This month’s editor’s choice is actually a pair of papers: one, a study on the diagnostic characteristics of the T-MACS chest pain risk stratification score AND the other, a paper explaining a key methodological concept used in this and other studies of diagnostic tests, the receiving operator characteristic ROC) curve (Richard Body (an associate editor of EMJ) and colleagues previously developed the MACS rule, which classifies patients as very low risk or very high risk after the results of an initial set of biomarkers are known, TMACS relies on obtaining both high sensitivity troponin and heart-type fatty acid, but the latter biomarker not widely available. A modified rule, the MACS score, uses only high-sensitivity troponin and in the current study the authors evaluate this new rule’s test characteristics, using the ROC curve. Hui Zhe Hoo, Clinical Research Fellow at the University of Sheffield and a respiratory physician, explains the fundamentals of the ROC curve using this paper as an example. This is the third in EMJ’s occasional series of articles explaining statistical concepts frequently found in the emergency medicine literature.
Demand for mental healthcare in the ED continues to rise. Sadly this rise increasingly includes children and the provision of child and adolescent mental health services (CAMHS) in most emergency departments falls well short of what is needed. Thus, a systemic review in this issue by Newton and colleagues from Canada on children’s mental health crises in the ED makes interesting reading. A previous review undertaken by these authors in 2010 provided some evidence to support the use of specialised care models to reduce hospitalisation, return ED visits and length of ED stay. In the current study they report increase in research over the past few years, yet most of the evidence is limited by weak methodology. It is evident that the specialised resources and skills needed are still not readily available and the authors reiterate the need for high quality evidence to guide mental health screening, early and effective interventions and on-going follow-up care after an ED visit. I suspect few of us would dispute this view.
Accurate assessment of pain due to an acute injury can be challenging especially when the child is distressed and anxious, but providing timely and effective analgesia is key to child and carer comfort and satisfaction.This issue includes an interesting paper by Ffion James and colleagues from Wales who set out to assess the inter-rater agreement of the Royal College of Emergency Medicine (RCEM) composite pain scale. The majority of pain assessment tools for children were designed for post-operative or chronic pain and not for sudden and acute pain due to injury. The RCEM composite tool combines the numerical rating scale (Ladder), a modified Wong –Baker Faces Pain Scale (Faces scale) and a Behaviour score which groups pain into four categories based on severity. To date the reliability of this scale has not been assessed. In their study, pain severity was assessed by the triage nurse doctor and child (depending on their age) using the composite pain scale. The Faces Scale demonstrated greater inter-rater agreement than the Behaviour Scale, while the Ladder demonstrated poor inter- rater agreement in comparison with the Behaviour score. The authors conclude the Ladder score could be omitted from this composite tool.

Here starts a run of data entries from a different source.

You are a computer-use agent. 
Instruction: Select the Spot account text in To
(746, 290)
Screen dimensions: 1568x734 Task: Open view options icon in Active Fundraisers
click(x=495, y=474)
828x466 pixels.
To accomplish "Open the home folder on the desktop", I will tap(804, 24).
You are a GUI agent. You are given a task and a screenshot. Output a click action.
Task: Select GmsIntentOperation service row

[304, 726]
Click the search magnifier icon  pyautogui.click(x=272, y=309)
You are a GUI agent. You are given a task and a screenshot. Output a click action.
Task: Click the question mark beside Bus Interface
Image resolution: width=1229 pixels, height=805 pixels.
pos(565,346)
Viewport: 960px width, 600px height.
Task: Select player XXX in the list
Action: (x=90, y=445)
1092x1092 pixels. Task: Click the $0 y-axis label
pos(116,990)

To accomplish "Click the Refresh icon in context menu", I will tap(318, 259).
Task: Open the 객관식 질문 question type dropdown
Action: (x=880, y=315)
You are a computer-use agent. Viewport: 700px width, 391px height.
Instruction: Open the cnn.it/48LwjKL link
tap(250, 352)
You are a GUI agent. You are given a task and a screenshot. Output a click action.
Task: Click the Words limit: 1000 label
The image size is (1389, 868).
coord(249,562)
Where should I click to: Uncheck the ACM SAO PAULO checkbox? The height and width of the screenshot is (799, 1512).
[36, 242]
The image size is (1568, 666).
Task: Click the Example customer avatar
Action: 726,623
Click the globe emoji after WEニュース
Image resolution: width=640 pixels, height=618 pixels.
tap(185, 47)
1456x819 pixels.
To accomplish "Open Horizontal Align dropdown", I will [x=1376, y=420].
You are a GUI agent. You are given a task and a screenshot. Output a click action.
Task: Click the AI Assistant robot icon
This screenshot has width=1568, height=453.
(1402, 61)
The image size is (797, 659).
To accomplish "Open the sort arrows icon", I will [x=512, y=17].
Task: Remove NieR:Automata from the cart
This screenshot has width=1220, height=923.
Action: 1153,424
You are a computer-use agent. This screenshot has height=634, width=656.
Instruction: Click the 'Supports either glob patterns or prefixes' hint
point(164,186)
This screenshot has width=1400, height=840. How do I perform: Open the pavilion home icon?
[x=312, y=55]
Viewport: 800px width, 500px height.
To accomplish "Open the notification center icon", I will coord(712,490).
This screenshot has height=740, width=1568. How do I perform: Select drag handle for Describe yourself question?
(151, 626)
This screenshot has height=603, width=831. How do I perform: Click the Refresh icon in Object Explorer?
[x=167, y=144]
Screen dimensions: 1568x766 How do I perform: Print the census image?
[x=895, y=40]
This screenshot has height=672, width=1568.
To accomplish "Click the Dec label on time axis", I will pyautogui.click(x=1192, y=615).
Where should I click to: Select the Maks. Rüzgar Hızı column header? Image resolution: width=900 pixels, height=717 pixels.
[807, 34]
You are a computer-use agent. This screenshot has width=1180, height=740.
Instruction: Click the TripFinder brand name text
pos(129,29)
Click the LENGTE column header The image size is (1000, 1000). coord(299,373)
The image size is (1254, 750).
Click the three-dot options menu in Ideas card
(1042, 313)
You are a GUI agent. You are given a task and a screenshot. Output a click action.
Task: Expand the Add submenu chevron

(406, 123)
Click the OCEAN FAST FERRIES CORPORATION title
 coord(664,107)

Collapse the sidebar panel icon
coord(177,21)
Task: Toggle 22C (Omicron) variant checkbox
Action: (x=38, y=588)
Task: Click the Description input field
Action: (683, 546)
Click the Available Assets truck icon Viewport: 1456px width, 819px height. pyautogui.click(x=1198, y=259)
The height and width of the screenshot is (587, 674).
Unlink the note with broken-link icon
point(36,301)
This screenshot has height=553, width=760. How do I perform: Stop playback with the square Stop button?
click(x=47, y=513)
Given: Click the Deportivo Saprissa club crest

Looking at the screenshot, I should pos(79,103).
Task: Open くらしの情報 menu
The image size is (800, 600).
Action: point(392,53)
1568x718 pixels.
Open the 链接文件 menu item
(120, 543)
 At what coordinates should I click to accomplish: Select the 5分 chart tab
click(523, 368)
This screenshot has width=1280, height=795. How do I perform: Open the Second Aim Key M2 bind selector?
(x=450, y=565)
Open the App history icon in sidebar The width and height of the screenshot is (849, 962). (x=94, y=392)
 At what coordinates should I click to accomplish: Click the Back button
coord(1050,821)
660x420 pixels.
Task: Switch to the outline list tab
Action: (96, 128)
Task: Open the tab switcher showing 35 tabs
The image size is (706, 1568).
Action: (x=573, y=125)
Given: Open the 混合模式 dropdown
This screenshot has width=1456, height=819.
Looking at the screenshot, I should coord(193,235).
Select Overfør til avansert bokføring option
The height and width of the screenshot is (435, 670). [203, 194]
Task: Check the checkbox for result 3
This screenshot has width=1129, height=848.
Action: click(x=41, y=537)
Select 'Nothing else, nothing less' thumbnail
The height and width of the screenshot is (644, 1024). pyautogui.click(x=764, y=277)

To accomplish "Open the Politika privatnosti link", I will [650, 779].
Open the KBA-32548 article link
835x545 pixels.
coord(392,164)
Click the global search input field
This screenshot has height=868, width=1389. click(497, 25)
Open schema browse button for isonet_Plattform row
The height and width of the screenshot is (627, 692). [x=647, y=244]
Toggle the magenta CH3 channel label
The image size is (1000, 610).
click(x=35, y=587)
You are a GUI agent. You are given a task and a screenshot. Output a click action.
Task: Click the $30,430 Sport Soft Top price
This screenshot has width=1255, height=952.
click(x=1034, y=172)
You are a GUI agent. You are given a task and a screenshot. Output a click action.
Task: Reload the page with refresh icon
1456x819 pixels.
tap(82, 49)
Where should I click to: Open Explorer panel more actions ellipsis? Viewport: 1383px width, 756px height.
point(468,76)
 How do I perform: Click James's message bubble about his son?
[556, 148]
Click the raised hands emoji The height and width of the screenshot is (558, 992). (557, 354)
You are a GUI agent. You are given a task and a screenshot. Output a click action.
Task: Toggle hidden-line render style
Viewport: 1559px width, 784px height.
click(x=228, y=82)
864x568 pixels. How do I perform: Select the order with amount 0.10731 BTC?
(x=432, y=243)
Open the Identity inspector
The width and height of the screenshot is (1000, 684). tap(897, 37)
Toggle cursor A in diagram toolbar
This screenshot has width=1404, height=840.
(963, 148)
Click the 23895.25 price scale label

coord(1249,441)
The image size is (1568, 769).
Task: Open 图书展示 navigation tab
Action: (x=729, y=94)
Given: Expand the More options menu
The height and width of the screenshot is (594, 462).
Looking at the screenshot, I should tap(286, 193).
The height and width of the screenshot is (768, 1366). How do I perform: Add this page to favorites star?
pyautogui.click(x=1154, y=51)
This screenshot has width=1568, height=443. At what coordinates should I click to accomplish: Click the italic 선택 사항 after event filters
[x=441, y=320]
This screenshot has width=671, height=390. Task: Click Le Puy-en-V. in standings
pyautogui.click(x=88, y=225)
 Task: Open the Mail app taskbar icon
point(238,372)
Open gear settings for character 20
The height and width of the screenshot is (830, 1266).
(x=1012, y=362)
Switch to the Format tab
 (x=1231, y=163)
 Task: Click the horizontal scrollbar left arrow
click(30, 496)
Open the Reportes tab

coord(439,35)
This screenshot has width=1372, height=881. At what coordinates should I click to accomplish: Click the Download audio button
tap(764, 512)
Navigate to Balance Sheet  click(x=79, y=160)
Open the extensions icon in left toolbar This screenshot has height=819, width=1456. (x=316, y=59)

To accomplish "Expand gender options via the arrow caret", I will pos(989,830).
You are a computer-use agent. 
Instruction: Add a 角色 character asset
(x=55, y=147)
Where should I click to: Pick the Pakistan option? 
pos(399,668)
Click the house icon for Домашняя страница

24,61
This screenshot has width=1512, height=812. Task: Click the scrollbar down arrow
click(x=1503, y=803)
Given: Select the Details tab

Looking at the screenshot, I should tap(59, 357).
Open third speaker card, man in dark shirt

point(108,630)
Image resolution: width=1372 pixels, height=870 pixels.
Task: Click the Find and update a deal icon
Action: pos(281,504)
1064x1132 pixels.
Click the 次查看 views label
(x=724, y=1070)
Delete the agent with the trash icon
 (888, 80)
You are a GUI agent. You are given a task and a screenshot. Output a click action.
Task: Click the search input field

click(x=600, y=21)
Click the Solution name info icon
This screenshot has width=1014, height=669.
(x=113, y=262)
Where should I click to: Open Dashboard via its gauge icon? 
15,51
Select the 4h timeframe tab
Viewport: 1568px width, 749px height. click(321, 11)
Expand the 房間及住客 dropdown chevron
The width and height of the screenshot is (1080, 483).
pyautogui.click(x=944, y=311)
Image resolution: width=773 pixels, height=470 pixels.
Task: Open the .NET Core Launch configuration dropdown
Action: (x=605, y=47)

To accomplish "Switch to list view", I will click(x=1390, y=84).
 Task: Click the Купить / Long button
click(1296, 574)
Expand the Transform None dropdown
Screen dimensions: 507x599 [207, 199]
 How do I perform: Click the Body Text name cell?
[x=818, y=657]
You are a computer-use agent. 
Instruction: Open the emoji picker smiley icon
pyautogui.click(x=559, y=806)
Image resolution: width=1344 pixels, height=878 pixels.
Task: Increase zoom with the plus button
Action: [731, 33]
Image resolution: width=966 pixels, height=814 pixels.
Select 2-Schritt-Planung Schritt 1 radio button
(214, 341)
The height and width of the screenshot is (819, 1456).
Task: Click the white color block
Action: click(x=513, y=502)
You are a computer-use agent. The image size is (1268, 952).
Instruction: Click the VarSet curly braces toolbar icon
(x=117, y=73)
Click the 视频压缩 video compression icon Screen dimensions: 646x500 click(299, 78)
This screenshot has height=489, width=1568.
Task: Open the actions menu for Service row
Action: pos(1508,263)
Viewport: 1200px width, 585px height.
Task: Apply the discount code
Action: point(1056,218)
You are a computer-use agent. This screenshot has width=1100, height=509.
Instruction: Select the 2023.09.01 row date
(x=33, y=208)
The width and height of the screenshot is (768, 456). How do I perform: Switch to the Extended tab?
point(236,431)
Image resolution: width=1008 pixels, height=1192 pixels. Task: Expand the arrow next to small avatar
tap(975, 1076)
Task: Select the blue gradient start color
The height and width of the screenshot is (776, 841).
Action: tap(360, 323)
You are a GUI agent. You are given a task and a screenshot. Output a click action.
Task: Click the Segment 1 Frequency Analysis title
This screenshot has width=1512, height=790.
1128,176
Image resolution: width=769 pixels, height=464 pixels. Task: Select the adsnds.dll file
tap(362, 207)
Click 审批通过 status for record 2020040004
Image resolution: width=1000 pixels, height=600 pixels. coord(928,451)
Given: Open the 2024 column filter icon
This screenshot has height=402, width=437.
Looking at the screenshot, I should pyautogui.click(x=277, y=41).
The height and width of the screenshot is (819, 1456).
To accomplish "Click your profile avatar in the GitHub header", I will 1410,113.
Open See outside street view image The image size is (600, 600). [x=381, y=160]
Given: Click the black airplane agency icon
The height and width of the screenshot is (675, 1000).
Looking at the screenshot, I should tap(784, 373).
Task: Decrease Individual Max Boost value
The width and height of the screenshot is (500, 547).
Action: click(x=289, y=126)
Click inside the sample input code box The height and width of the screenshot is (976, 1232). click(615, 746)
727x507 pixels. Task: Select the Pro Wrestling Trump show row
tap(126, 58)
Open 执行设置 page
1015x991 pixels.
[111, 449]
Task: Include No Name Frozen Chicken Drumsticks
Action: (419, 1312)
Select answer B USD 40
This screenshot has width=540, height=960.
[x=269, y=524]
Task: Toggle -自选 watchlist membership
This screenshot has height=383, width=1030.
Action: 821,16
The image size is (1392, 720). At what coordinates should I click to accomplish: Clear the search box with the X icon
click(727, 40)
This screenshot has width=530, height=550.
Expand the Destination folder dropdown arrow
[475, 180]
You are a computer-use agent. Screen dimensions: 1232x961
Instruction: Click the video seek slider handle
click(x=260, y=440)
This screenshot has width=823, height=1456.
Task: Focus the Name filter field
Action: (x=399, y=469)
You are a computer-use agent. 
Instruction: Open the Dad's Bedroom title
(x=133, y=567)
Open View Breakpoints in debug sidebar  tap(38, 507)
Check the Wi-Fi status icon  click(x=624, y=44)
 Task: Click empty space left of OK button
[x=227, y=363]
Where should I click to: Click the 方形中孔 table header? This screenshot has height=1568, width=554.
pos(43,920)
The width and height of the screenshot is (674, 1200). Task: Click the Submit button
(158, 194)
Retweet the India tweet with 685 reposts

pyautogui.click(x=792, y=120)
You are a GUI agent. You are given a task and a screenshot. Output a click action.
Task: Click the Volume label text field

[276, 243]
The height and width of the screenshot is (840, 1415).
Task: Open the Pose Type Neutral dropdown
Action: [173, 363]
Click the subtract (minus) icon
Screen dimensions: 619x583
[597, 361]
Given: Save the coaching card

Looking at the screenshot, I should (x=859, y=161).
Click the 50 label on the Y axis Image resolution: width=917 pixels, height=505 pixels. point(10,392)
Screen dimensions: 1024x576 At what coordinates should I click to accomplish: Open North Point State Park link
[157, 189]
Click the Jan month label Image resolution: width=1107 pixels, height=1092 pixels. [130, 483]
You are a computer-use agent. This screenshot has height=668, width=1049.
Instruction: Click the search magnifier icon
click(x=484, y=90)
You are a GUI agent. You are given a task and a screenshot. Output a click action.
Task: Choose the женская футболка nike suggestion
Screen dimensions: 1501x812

Using emergency data for public health interventions
Two studies in this issue demonstrate how data from emergency care can be used to inform public health interventions. Acute and chronic alcohol intoxication, a worrying global public health issue, is the cause of many health and social problems. Reunion Island in the South West Indian ocean is no exception. Reunion Island is among the four French regions where premature mortality due to alcoholism and cirrhosis is the highest and foetal alcohol syndrome is seven times higher than that of metropolitan France. Vilain and colleagues undertook an exploratory analysis based on syndromic surveillance data to describe the emergency department visits for alcohol intoxication and factors associated with their variation. Alcohol intoxication attendances were the second most common reason for ED attendances after trauma and these attendances increased significantly on benefit payday, weekends and public holidays. The authors conclude this kind of syndromic surveillance system for monitoring public health data other than infectious diseases can be used to inform initiatives to reduce morbidity and mortality from alcohol intoxication.
According to the WHO, interpersonal violence accounts for around half a million deaths a year globally. This figure will come as no surprise to ED clinicians and may even be regarded as conservative by those caring for victims on a daily basis. Addressing violence has traditionally been a police concern, so it was interesting to read of a cross sectional study by Quigg and colleagues in the UK which explored the potential of ambulance call out data in understanding patterns of violence to inform prevention activity. This paper is well worth a read as ED’s will see similar trajectories and trends. The majority of call outs were at night for young males in deprived and urban areas, and these calls increased on weekends and bank holidays but not for sporting events. 77.3% were assault/sexual assault while 22.7% were stab/gunshot/penetrating trauma. Interestingly, there were significant differences in call out characteristics between the two violence types. The authors conclude that ambulance call out data provides a rich source of information and sharing this data could be key in violence prevention programmes. Any information that can contribute to violence prevention programmes has to be worthy of consideration.